▶ _TASK TO CARRY OUT_: Print the lines of data exactly as they appear, starting at the line containing "Viewport: 1060px width, 426px" and ending at the line containing "Looking at the".

▶ _RECORD LIST_:
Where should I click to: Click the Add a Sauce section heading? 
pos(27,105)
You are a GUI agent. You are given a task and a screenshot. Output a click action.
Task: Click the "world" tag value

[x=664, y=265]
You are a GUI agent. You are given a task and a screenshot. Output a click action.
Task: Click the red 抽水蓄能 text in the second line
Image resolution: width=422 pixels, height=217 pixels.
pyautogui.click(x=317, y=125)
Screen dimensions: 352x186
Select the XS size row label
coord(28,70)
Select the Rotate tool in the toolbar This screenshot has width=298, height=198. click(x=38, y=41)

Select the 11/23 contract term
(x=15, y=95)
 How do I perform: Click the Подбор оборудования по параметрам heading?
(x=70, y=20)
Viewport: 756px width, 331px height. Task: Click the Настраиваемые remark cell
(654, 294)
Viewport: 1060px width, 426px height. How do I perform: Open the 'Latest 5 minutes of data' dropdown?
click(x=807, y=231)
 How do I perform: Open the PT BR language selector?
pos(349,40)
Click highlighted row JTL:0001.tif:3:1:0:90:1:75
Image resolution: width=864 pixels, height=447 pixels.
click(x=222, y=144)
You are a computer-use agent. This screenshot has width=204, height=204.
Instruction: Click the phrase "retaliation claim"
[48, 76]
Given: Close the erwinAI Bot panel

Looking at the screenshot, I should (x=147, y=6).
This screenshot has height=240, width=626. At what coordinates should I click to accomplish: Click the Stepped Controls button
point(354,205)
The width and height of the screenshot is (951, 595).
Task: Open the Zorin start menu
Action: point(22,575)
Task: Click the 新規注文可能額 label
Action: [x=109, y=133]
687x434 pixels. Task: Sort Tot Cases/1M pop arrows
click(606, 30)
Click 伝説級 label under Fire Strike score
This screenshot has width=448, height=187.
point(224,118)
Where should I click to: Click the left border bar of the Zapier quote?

▶ _EXERCISE SOLUTION_:
Viewport: 1060px width, 426px height. How do I perform: Open the 'Latest 5 minutes of data' dropdown?
click(x=807, y=231)
 How do I perform: Open the PT BR language selector?
pos(349,40)
Click highlighted row JTL:0001.tif:3:1:0:90:1:75
Image resolution: width=864 pixels, height=447 pixels.
click(x=222, y=144)
You are a computer-use agent. This screenshot has width=204, height=204.
Instruction: Click the phrase "retaliation claim"
[48, 76]
Given: Close the erwinAI Bot panel

Looking at the screenshot, I should (x=147, y=6).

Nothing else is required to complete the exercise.